Taking the natural history of diseases as an analogy, a natural history of sickness absence illustrates that ill health (for example, a common cold) could develop into a sickness absence spell or not. There is solid evidence that whether this happens or not, depends on the working conditions of the job (for example, high physical demands), and on personal characteristics of the worker (for example, older age). However, what is very often forgotten is the role played by a third determinant, namely the social protection system, for example, percentage of benefits covered. For instance, a 50 year old manual worker who has a common cold and has social protection benefits that only cover 60% of the salary and do not pay the first three days of sick leave, probably he/she will not take a sickness absence spell. In addition to ill health, and after assessing their working and personal conditions, ill workers will consider what their social benefits are in the case of taking sick leave. It is likely that many workers take all these considerations into account before going to the doctor and asking for a sick leave certificate.

This third determinant (social protection system) is critical to explain the progress from ill health to sickness absence, and is often omitted in our analyses, and interpretations.5,6 In the current economic period, public policies from governments act essentially on this determinant to try to control the budget of their social protection system, reducing the benefits of workers with sickness absence. At the same time public policies do not take into account the workers who work while ill. This situation, which has been called “presenteeism”,7 could increase the risk of more severe diseases.8

In the March issue of this journal, Virtanen and colleagues,9 from the “Finnish Public Sector Cohort Study”, provide valuable evidence about the complex association between health and work, specifically the role of the labour relations. Among public sector workers, a high rate of sickness absenteeism significantly increases the risk of job termination and unemployment in temporary employment. Conversely, permanent workers with high rates of sickness absence appear to be protected against job termination and unemployment by job security and disability pensions. Ill workers have to introduce a new variable in their algorithm before going to the doctor and asking for a sick leave certificate: sickness absence may affect their employment status. Despite temporary workers having less sickness absence than permanent workers,10 sickness absence in temporary workers seems to be a predictor of job termination (mainly in women) and unemployment. As Virtanen and colleagues have found, sickness absence may be one of the factors associated with the potential non‐renewal of a temporary job contract, and consequently could be an additional cause of presenteeism. This association is probably worse among private sector workers.

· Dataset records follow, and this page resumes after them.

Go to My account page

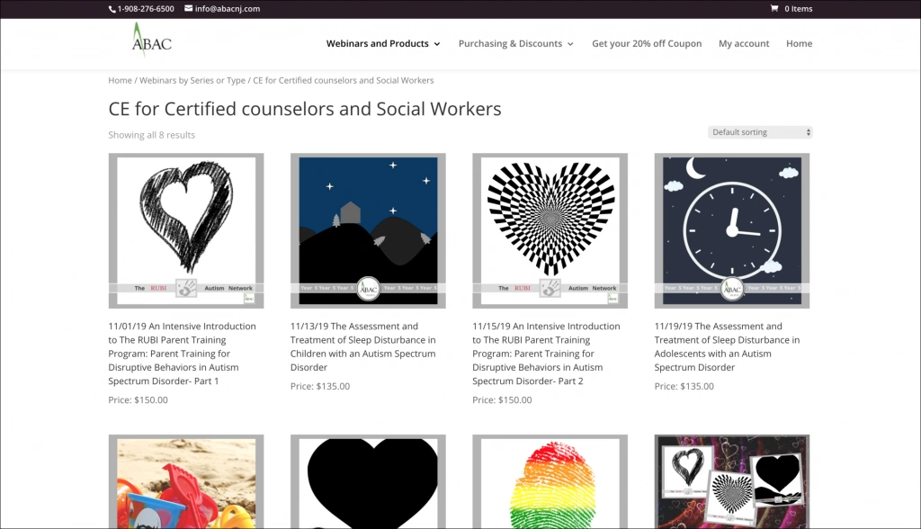coord(744,43)
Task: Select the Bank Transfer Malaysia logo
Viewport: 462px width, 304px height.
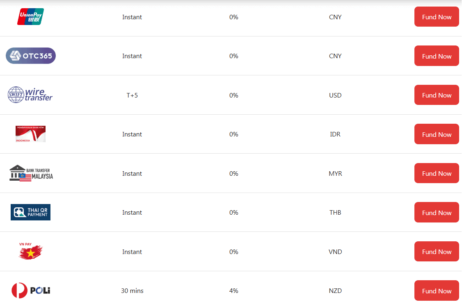Action: [x=31, y=173]
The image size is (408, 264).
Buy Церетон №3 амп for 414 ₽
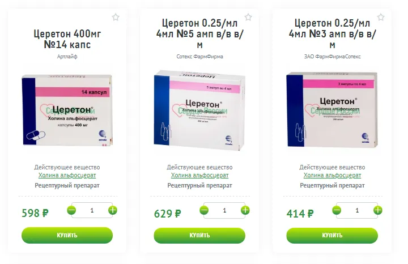click(x=332, y=235)
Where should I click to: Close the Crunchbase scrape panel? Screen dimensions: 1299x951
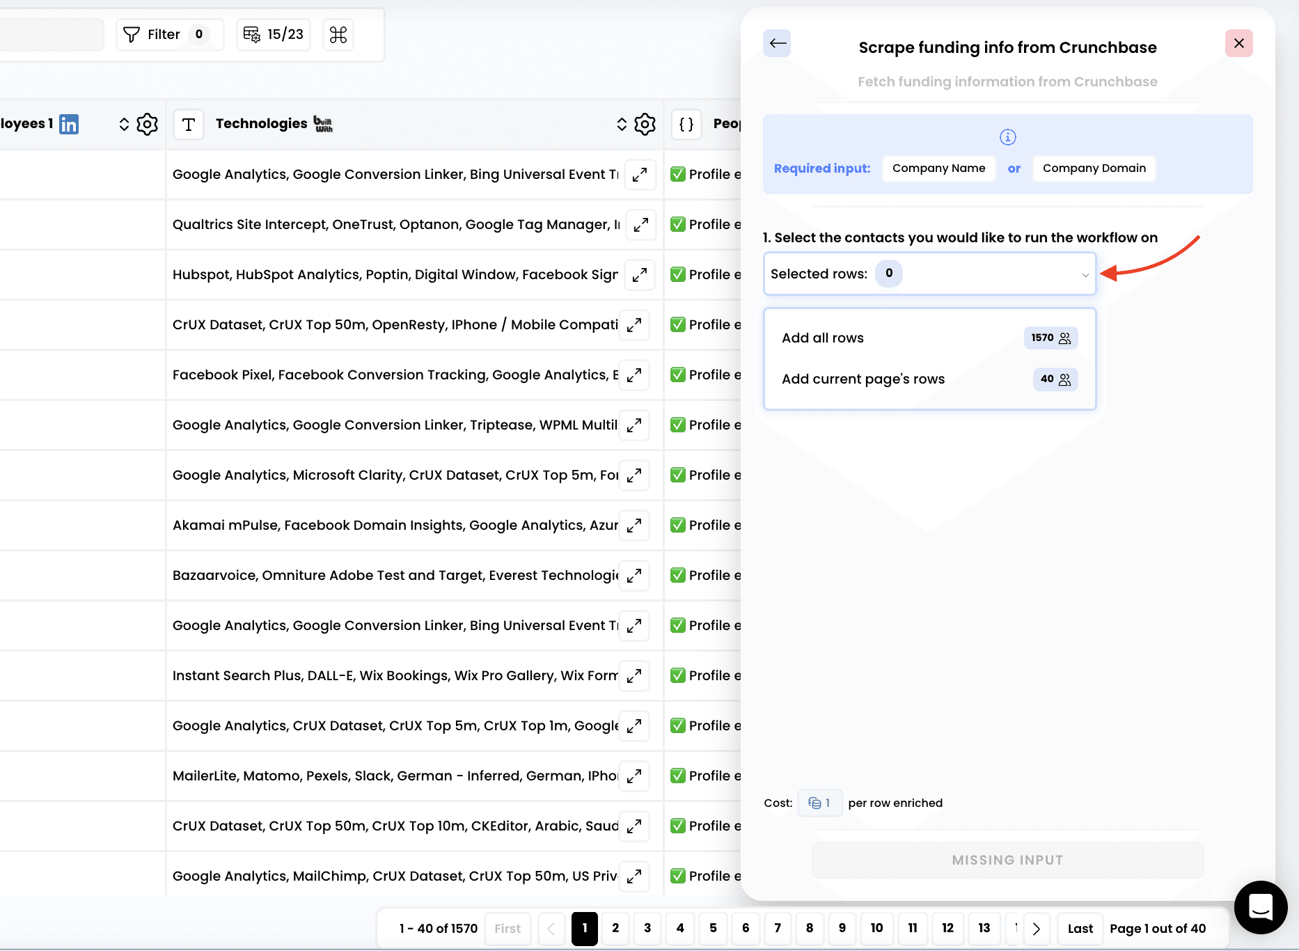(x=1238, y=44)
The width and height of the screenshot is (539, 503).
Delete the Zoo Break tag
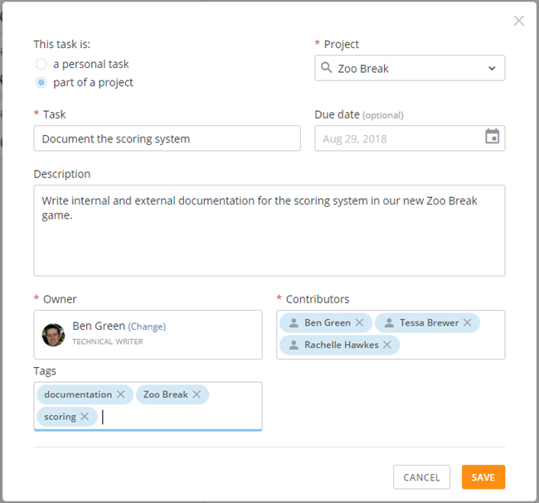[x=197, y=394]
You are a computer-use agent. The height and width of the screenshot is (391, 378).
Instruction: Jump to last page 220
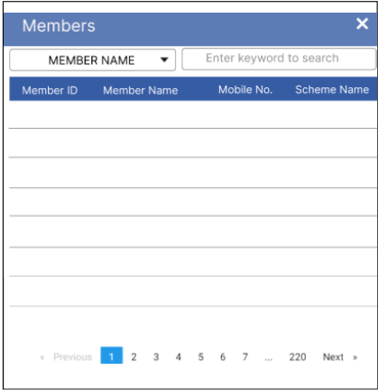(x=298, y=357)
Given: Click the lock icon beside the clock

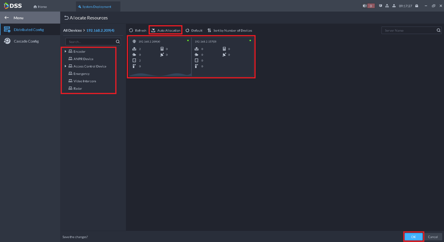Looking at the screenshot, I should pyautogui.click(x=417, y=6).
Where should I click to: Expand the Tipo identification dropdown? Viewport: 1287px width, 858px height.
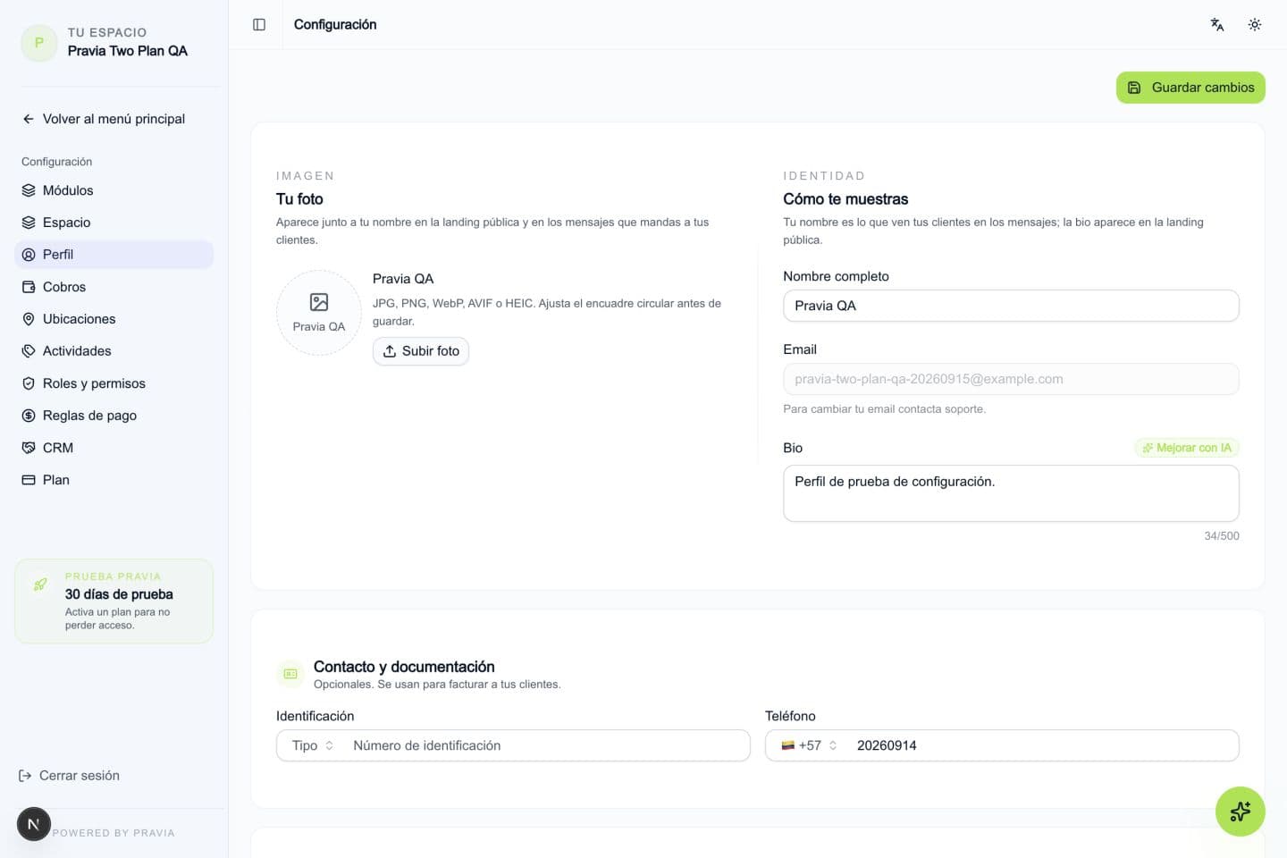pyautogui.click(x=313, y=745)
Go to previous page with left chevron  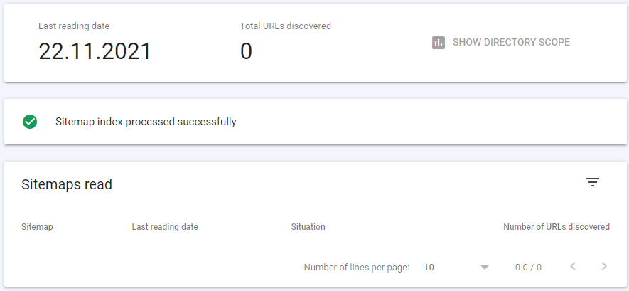pos(573,265)
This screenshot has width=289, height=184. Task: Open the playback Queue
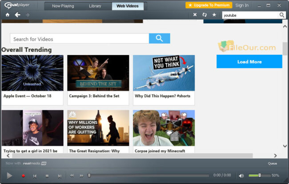click(273, 164)
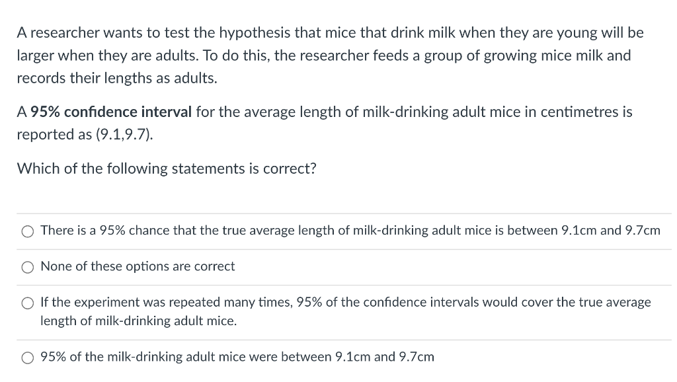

This situation is clearly unjust and can lead to a vicious circle. It has been clearly established that sickness absence is a valid predictor of health.11 A temporary worker with high sickness absence has a high probability of being condemned to a poor career with periods of temporary work and periods of unemployment. This hypothesis is consistent with recent evidence which shows that some forms of temporary contracts are related to some social indicators such as remaining single and having fewer children when married or cohabiting.12

In conclusion, in an ever more globalised economy with an increasing number of temporary workers, governments must reinforce their social protection systems instead of reducing them, if one of the aims of our societies is to avoid increasing marginalised people. As Virtanen and colleagues have shown, flexible employment is an obvious public health problem, which should be included in our scientific and professional agendas.

Footnotes

*

Virtanen M, Kivimäki M, Vahtera J, et al. Sickness absence as a risk factor for job termination, unemployment, and disability pension among temporary and permanent employees. Occup Environ Med 2006;63:212–17.